Text excerpt:

·····

In General, if performance is high priority, you can't beat ADO.NET with Stored Procedures. You simply cannot. Added ORM, adding and IOC container... how much testing for performance do you want to do?
Spin up a few VM's with JMETER and hit a server with EF and hit another with NHibernate, You just force JMETER to make enough calls to URLS and test the amount of concurrent users and you should see where your bottleneck are.
It may be worth adding here that Entity Framework has issues when attaching disconnected graphs and is missing functionality such as merge in Nhibernate. You can address it with other plugins, but not there out of the box. Here is a link to the feature on Codeplex requesting better support for working with disconnected entities, and there is some further discussion.
I am working on new project which have data oriented means very large volume of data (increasing day by day). So kindly suggest me which type of approach I should use to achieve desire functionality with out any hurdles.
Is database fully normalized?
Which ORM (linq2sql, entity framework) is suitable for this project?
Should I use stored procedures, db functions, triggers, etc?
Whether or not the database is normalized is something you need to know and need to answer!
As for the ORM: it really depends on the type of data and its structure.
Linq-to-SQL is a very simplistic ORM that basically just does a 1:1 mapping of tables to domain objects. As long as you don't need anything else - that's fine. Linq-to-SQL is no longer being actively developed, so that might be a drawback. Also, stored proc support is a bit limited.

·····

Translate this sentence from the forum text about ORMs into Spanish: "Linq-to-SQL is no longer being actively developed, so that might be a drawback." Rely only on the forum text above.

Data segment:
·····

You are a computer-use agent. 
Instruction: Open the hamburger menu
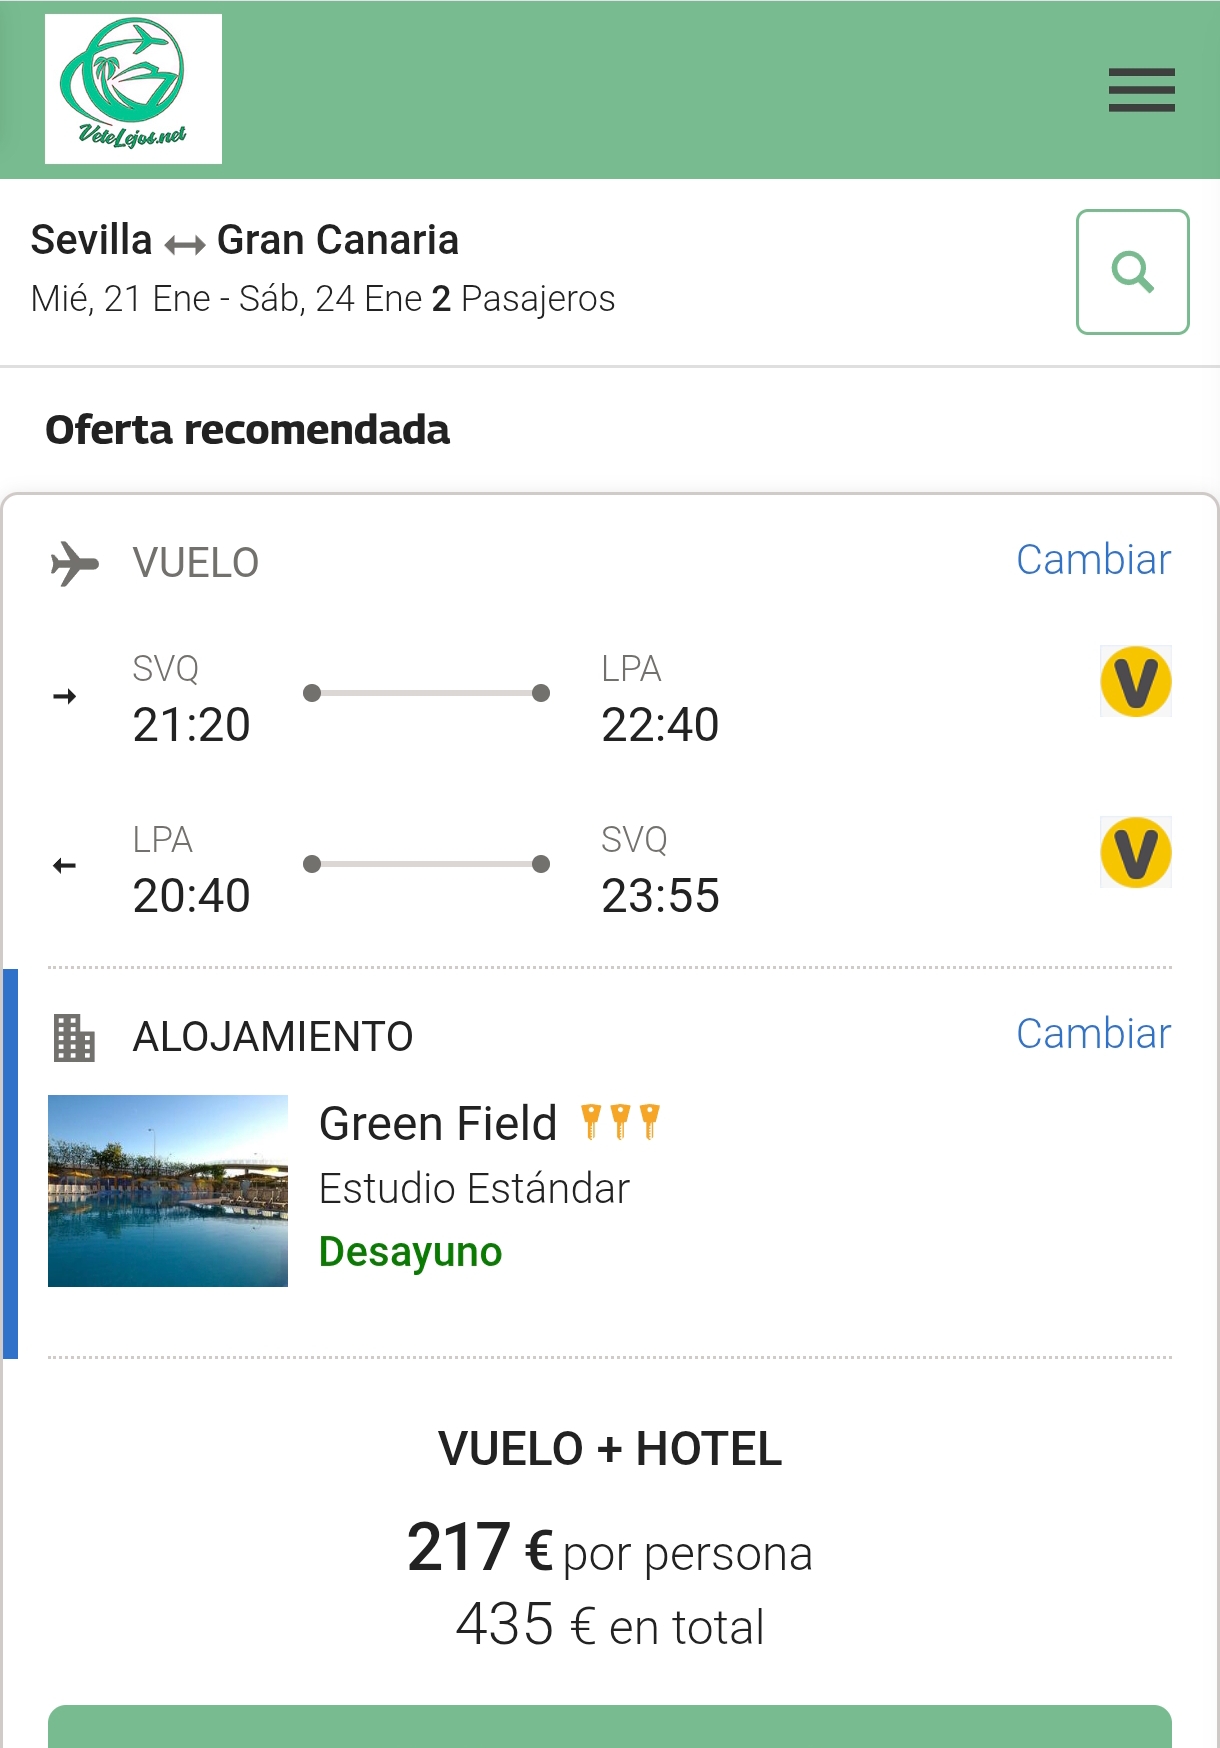click(1141, 90)
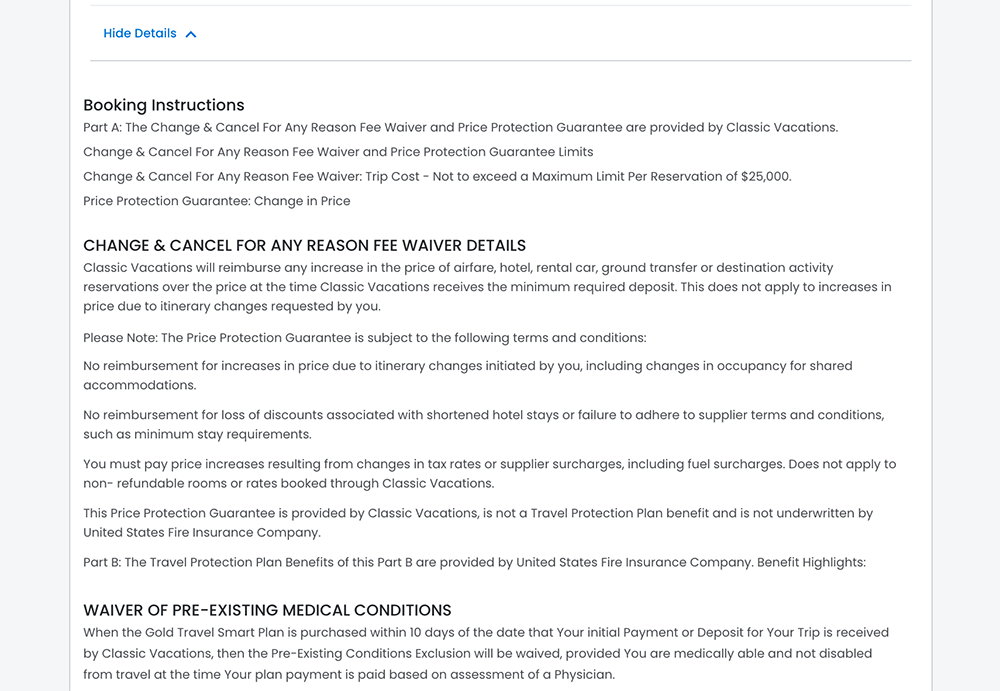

·····

Solution to the exercise:
Linq-to-SQL ya no se está desarrollando activamente, por lo que eso podría ser una desventaja.